Not yet, I said. And gnashed my teeth. (Bah! Meaningless! Pointless! Stop texting me!)

I am a little disorganized, he replied. Can you help me?

Perhaps, I replied, wanting to end this conversation and move on to more important things, namely, mascara application.

Maybe the next time you see me you will... and here I stumbled a little. There is this particular word in the French language that can mean either kiss or fuck, depending on whether it is used as a noun or a verb. So is he asking if I will kiss him, or if I will fuck him, I wondered? He's an American too, so maybe he is as unclear on it as I am. Or is he playing on the element of confusion? I again replied noncomitally, perhaps, hoping to end the conversation, and set off to apply my eye makeup. Only...it bothered me. I looked it up on wordreference.com, just to make sure. Yup, he definitely asked me if I would fuck him. Except, he spelled it wrong. So actually, he asked me if I would...lower him? That didn't make much sense, I decided. And I had already kissed him at the end of our date. I thought back to his Okcupid profile and remembered how one of the things he claims he can't live without is "a lover." So is that it, then? I thought. Is he taking applications for a new lover, now? What did I sort of just half agree to do??? My annoyance grew steadily as my phone continued beeping.

Well, I guess I'll just have to wait, he said, in English this time. I didn't reply.

Won't I? he persisted. I didn't answer. My phone beeped again.

Yup...he replied, in answer to his own question.

He sent me one more message suggesting that I pick up some Marseillaise soap during my vacation down there (I'm leaving tomorrow), and then finally, that was it.

If French men are aggressive, I decided, at least they are not gun-jumping, presumptuous twerps who use language as a coy disguise for reprehensible behavior. And you know, maybe in other circumstances I might have ended up sleeping with him. Who knows? But this guy needs to know that if he has any hopes of going to bed with a woman, tea is not going to get her there. Maybe spring for dinner first, is all I'm saying. And text messaging as a seduction technique is certainly not winning anyone any points.

One week into the great French Online Dating Experiment, and I'm oh for three. It's funny how, though it may take place on the Champs-Elysées, or in a charming café, or on the banks of the Seine, a bad date is still a bad date, no matter where you are.

7 comments:

  1. I just typed out a really involved fishing metaphor, but I decided it was a little too involved for a blog comment.

    Too bad about Aidan. I will try to mentally send you positive dating karma. Boys are gross.

    ReplyDelete
  2. I used to like the name Aidan. He's ruined it. Feh!

    ReplyDelete
  3. Ha, well put!
    I, too, hate texting. Because I'm a writer, I'll suddenly become disenchanted with something I've written and have to send subsequent texts as parenthetical footnotes to explain what, exactly, I meant in the previous text. Which is why I can only date men with unlimited texting.

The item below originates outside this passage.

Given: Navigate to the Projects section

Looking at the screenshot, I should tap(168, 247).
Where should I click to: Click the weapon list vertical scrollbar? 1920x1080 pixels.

    I can't imagine doing it in two languages.

    ReplyDelete
  4. When I was dating, I didn't mind the pointless texting... Well, depending on who it was.

    I love reading your dating stories. I hope you find a decent one soon! :)

    ReplyDelete
  5. Love your writing and your adventures!

    ReplyDelete
  6. Thanks, The Cubicle's Backporch and Anonymous! Nice to have you here. :)

    ReplyDelete
  7. texting has officially killed many a boy's sex appeal. at least have the balls to call! thats all i am saying. unless they are really cute than its like torture waiting for a freaken pointless text!! ah either way, not fun. good luck mon cheri (is that right? or did i just call you a fruit?)